Ever tried to build something with academic data? Google Scholar blocks you, Scopus costs thousands, and Web of Science requires institutional access.
Then I found OpenAlex — a completely free, open-source catalog of 250M+ academic works, 90M+ authors, and 100K+ institutions. No API key. No rate limits. No authentication.
Let me show you what you can actually build with it.
What Is OpenAlex?
OpenAlex is the open replacement for Microsoft Academic Graph (which shut down in 2021). It indexes:
- 250M+ works (papers, books, datasets)
- 90M+ authors with disambiguation
- 100K+ institutions
- 65K+ journals and venues
- Citation graphs, concepts, topics — all linked
And it is 100% free. No API key needed.
Quick Start: Search Papers by Topic
import requests
# Search for papers about "transformer architecture"
url = "https://api.openalex.org/works"
params = {
"search": "transformer architecture neural networks",
"per_page": 5,
"sort": "cited_by_count:desc"
}
response = requests.get(url, params=params)
data = response.json()
for work in data["results"]:
title = work["title"]
citations = work["cited_by_count"]
year = work["publication_year"]
doi = work.get("doi", "No DOI")
print(f"[{year}] {title}")
print(f" Citations: {citations:,} | DOI: {doi}")
print()
Output:
[2017] Attention Is All You Need
Citations: 120,000+ | DOI: https://doi.org/10....
[2018] BERT: Pre-training of Deep Bidirectional Transformers
Citations: 85,000+ | DOI: https://doi.org/10..
No key. No signup.
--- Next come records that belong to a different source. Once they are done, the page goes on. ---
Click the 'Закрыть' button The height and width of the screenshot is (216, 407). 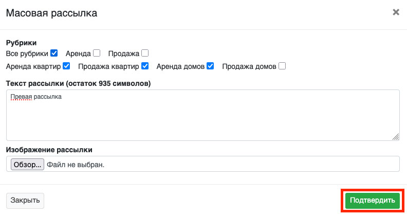pyautogui.click(x=25, y=200)
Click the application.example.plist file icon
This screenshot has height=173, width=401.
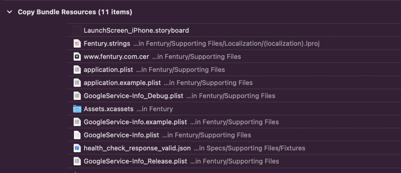77,83
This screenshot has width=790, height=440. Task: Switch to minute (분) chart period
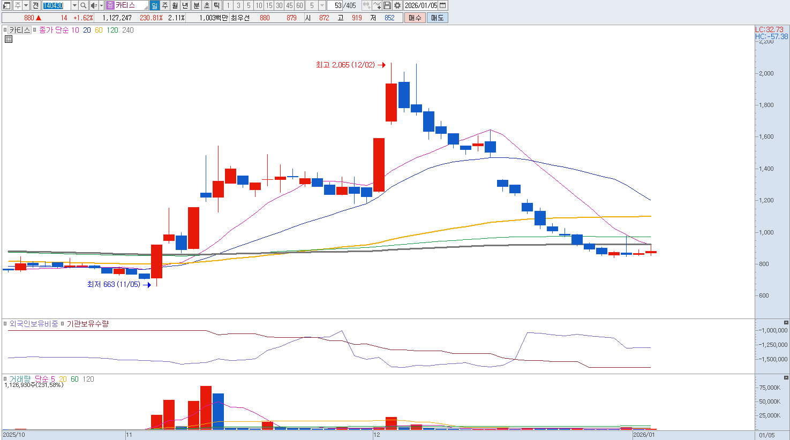tap(196, 5)
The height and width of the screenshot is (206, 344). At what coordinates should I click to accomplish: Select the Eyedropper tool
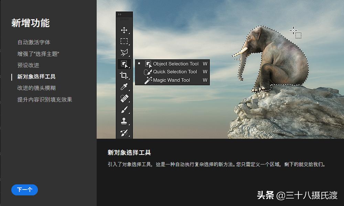point(125,87)
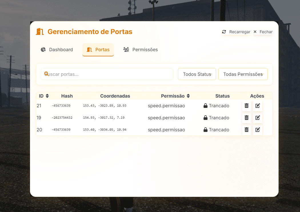Close the panel with Fechar
Screen dimensions: 300x212
263,32
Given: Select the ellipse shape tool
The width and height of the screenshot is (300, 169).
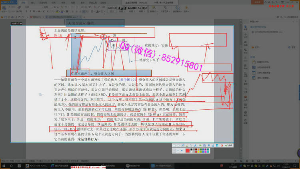Looking at the screenshot, I should 179,145.
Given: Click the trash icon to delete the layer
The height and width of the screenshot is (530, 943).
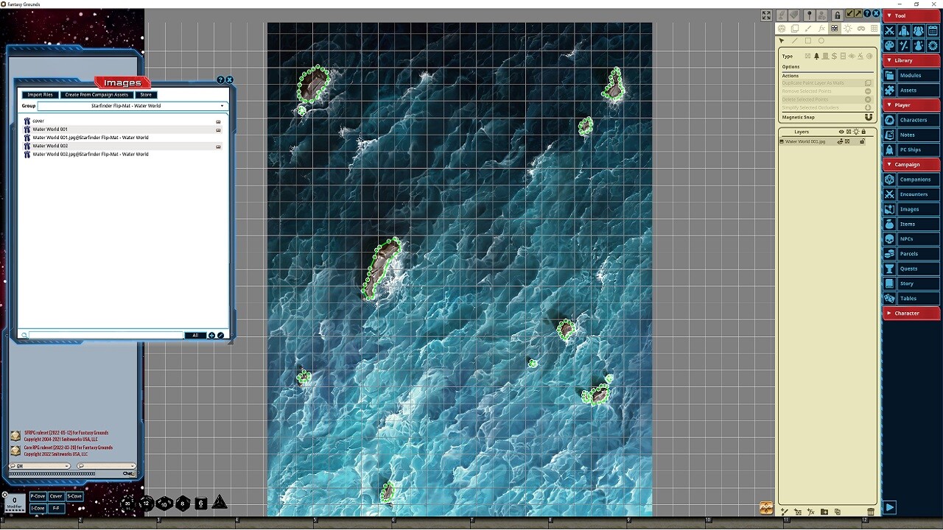Looking at the screenshot, I should 871,512.
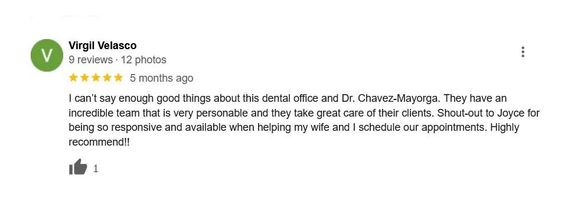
Task: Click the like count number 1
Action: tap(96, 169)
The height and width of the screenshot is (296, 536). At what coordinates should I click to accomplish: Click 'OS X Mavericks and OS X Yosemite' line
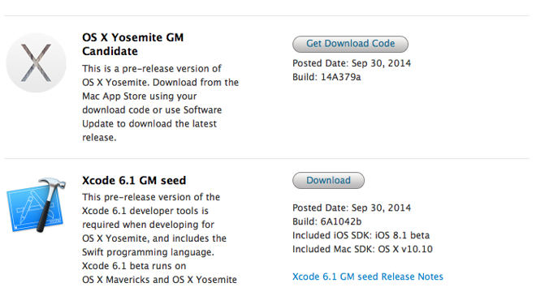pos(159,280)
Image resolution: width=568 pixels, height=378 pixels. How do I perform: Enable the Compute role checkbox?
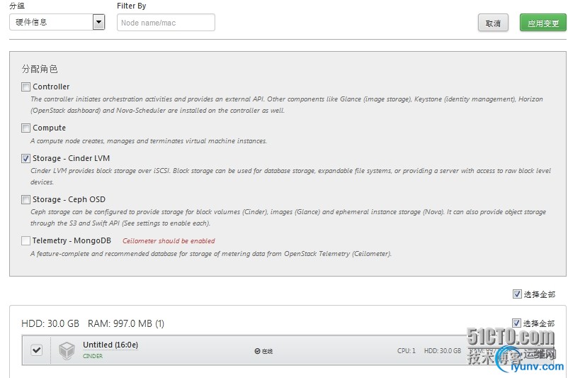point(26,128)
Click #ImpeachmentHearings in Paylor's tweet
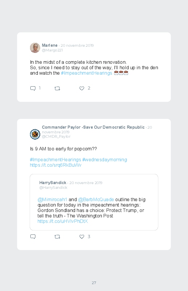This screenshot has height=291, width=188. coord(56,159)
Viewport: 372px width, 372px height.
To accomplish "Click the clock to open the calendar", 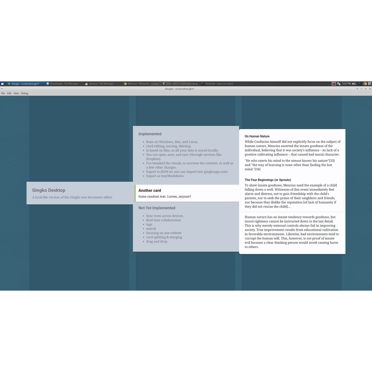I will click(347, 84).
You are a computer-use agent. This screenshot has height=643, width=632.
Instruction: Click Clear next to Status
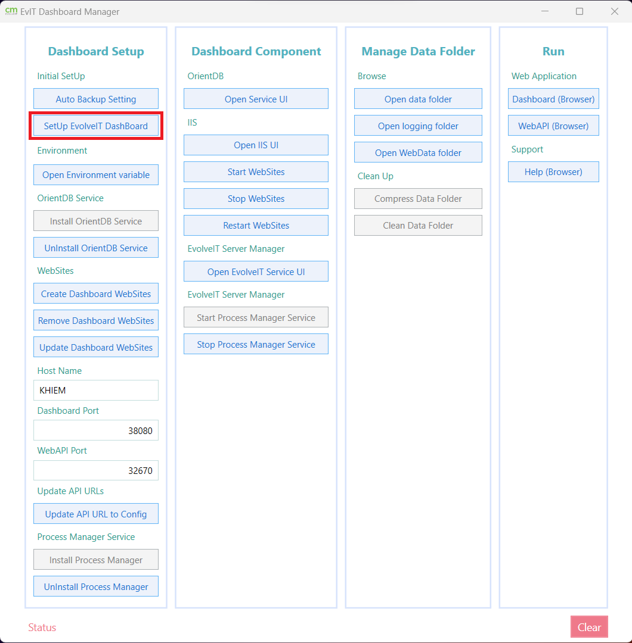589,626
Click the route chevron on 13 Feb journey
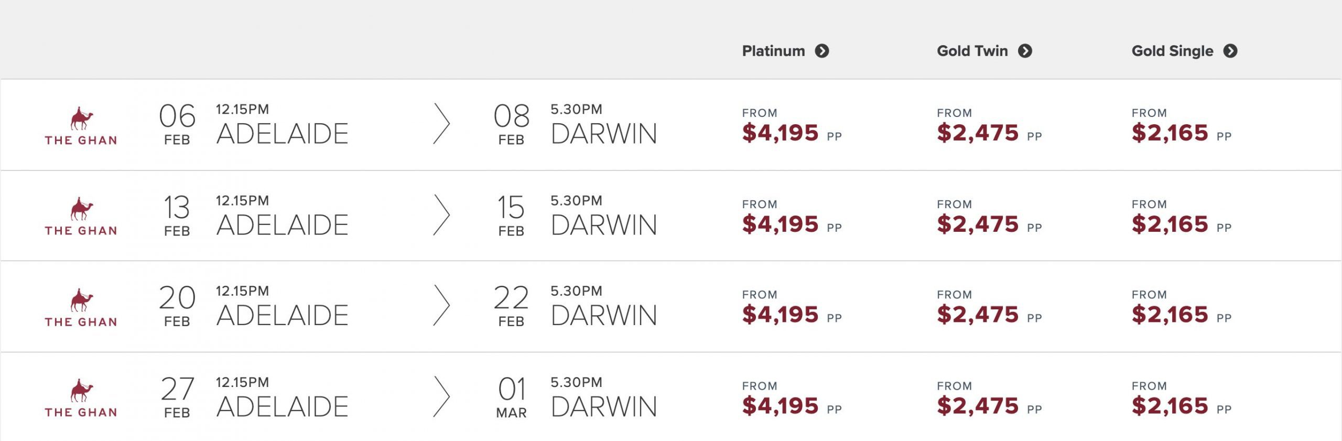 [441, 215]
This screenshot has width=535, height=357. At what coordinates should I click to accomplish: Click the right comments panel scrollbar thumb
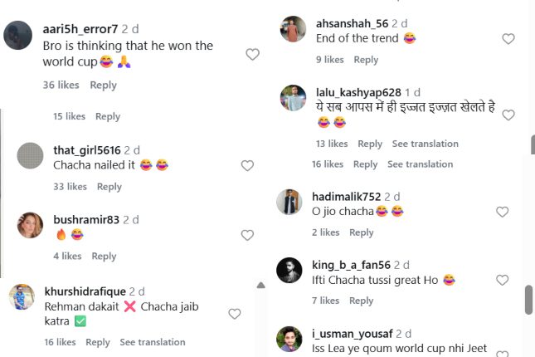click(x=528, y=300)
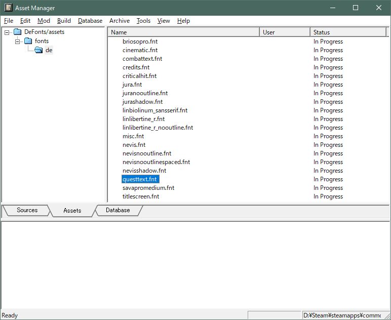Click the DeFonts/assets folder icon
Screen dimensions: 391x320
pos(17,32)
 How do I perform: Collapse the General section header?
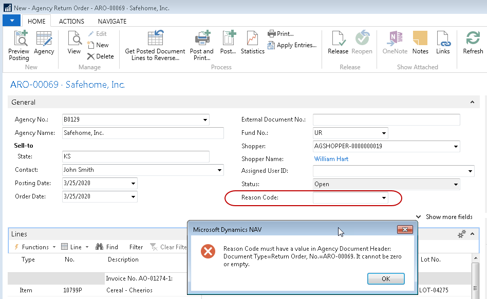click(x=472, y=103)
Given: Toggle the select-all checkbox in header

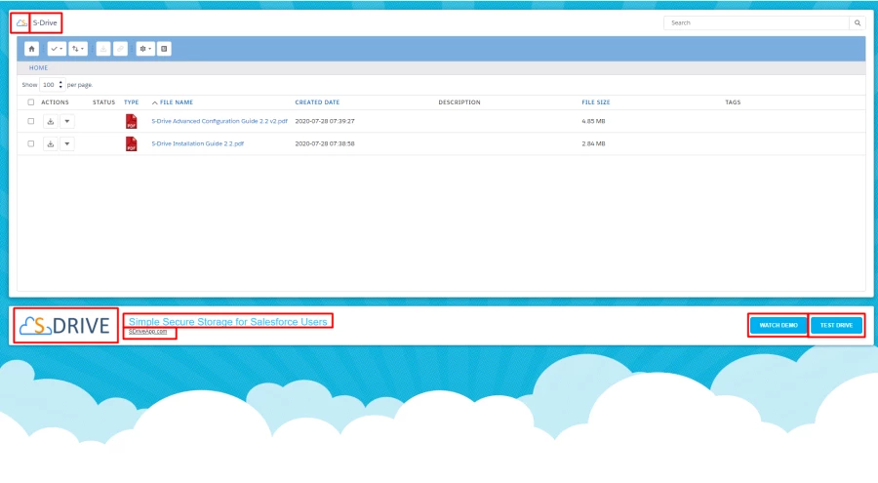Looking at the screenshot, I should click(x=31, y=101).
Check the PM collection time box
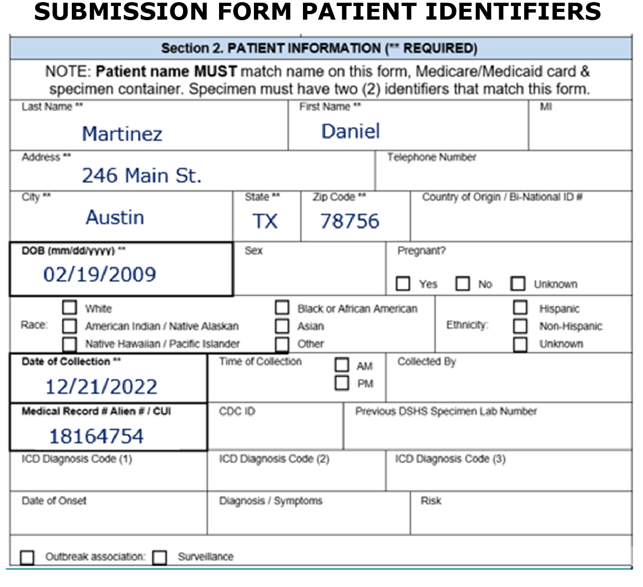 coord(342,383)
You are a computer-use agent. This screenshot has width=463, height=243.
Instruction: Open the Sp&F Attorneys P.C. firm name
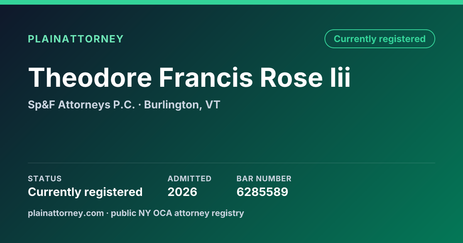coord(81,105)
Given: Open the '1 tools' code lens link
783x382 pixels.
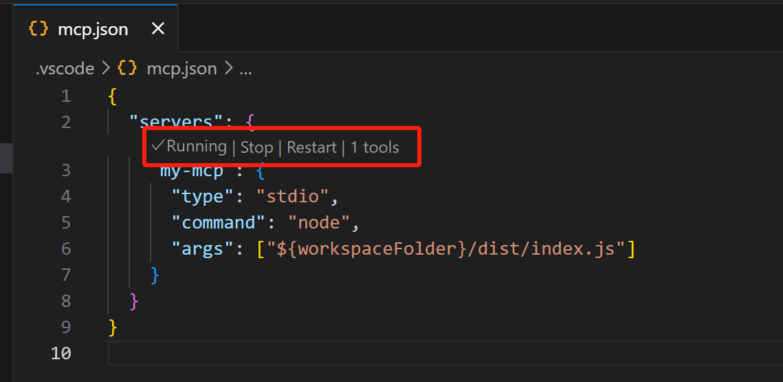Looking at the screenshot, I should [375, 147].
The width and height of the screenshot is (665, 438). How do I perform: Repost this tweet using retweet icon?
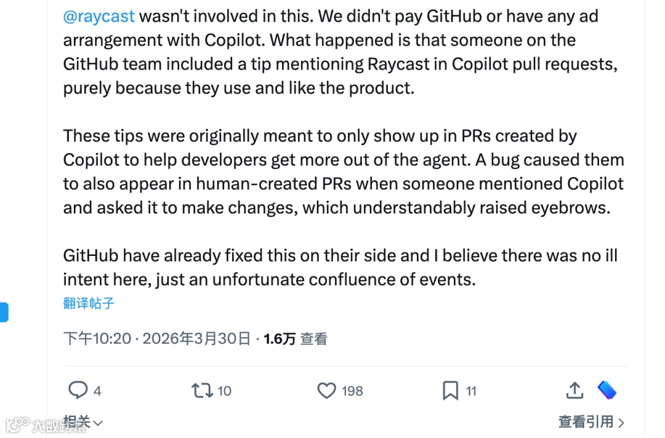[202, 390]
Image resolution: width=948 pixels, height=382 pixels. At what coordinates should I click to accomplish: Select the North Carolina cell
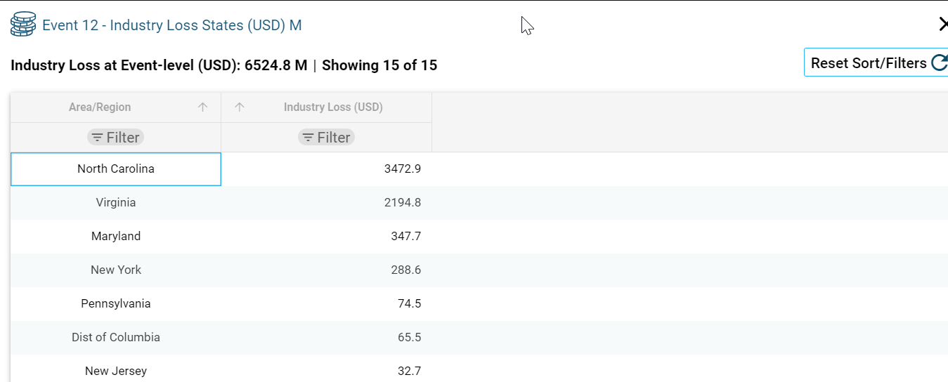pyautogui.click(x=116, y=169)
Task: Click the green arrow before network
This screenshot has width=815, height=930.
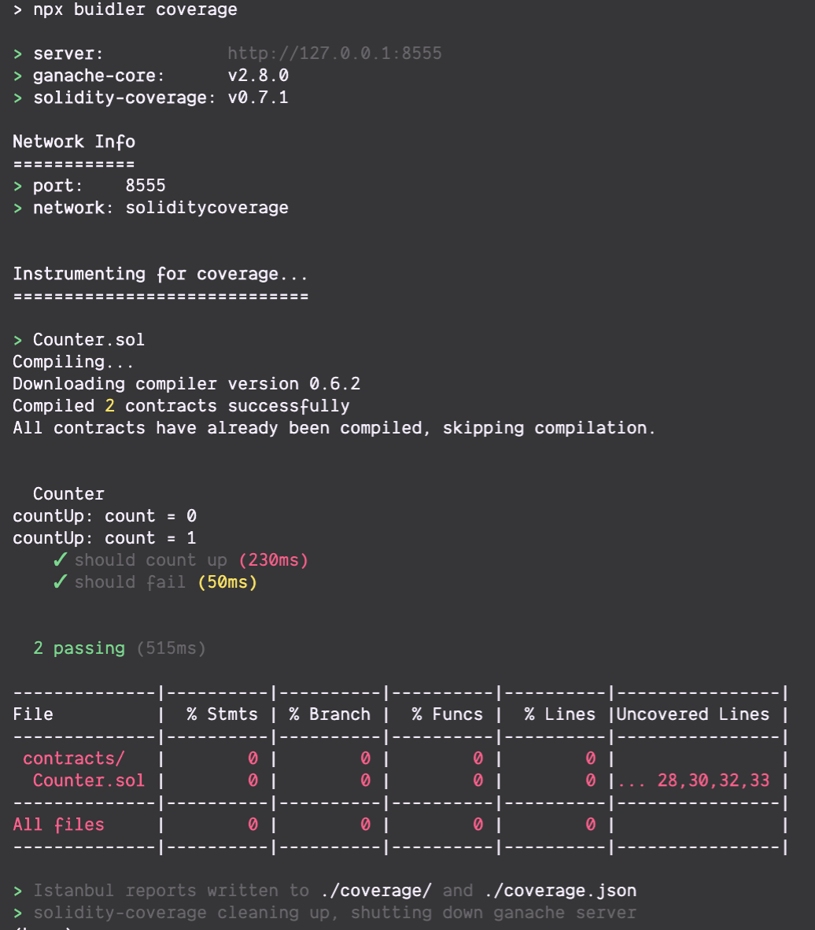Action: pyautogui.click(x=18, y=209)
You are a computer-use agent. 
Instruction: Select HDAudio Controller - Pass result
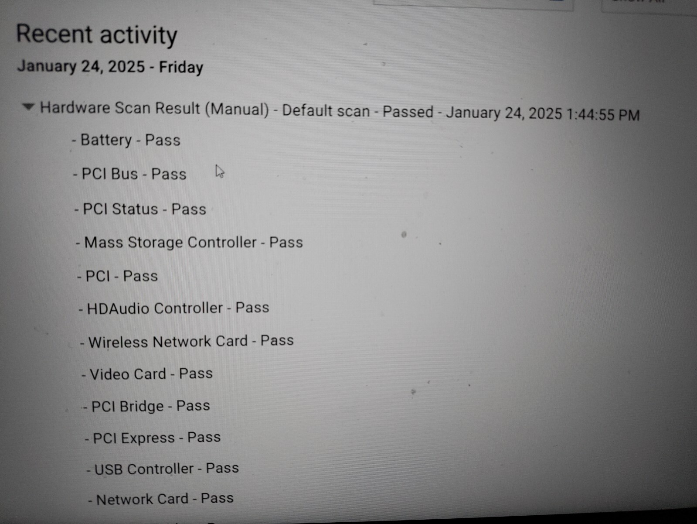point(173,308)
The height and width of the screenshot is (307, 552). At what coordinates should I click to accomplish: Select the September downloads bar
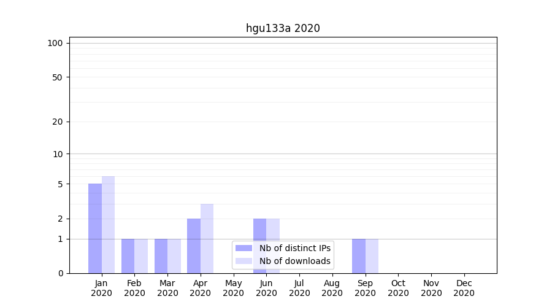click(372, 256)
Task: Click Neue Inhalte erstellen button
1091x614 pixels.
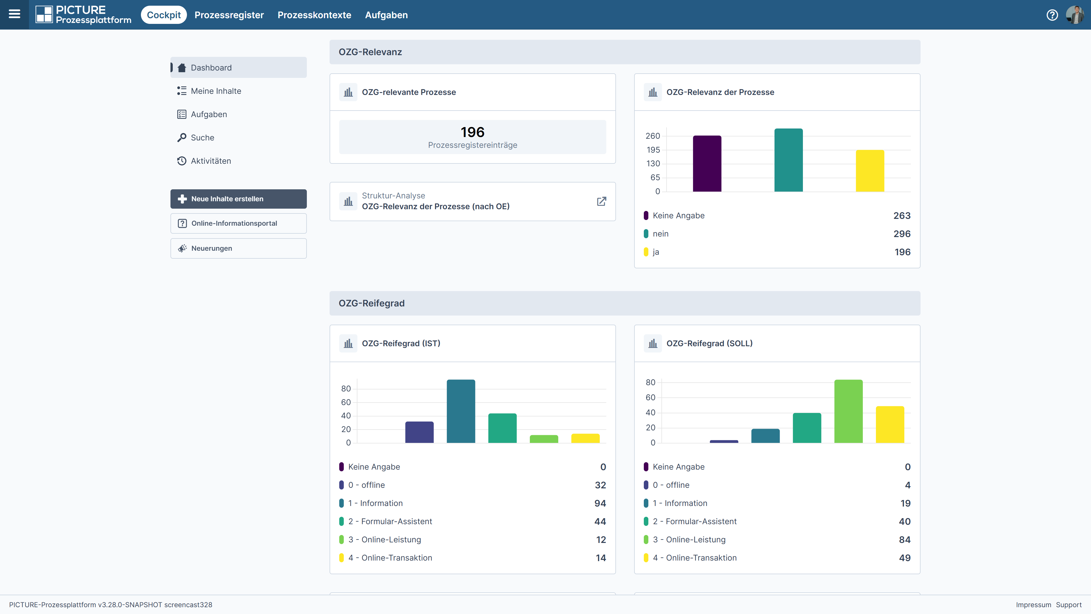Action: [x=238, y=199]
Just works.
Find the Most-Cited Authors in Any Field
# Top authors in "machine learning"
url = "https://api.openalex.org/authors"
params = {
"search": "machine learning",
"sort": "cited_by_count:desc",
"per_page": 5
}
response = requests.get(url, params=params)
for author in response.json()["results"]:
name = author["display_name"]
citations = author["cited_by_count"]
works = author["works_count"]
inst = author.get("last_known_institutions", [{}])
inst_name = inst[0]["display_name"] if inst else "Unknown"
print(f"{name} ({inst_name})")
print(f" {works:,} works | {citations:,} citations")
Track Citation Trends Over Time
# How many papers mention "large language models" per year?
url = "https://api.openalex.org/works"
params = {
"search": "large language models",
"group_by": "publication_year"
}
response = requests.get(url, params=params)
for group in response.json()["group_by"]:
year = group["key"]
count = group["count"]
if int(year) >= 2019:
bar = "█" * (count // 500)
print(f"{year}: {count:>6,} papers {bar}")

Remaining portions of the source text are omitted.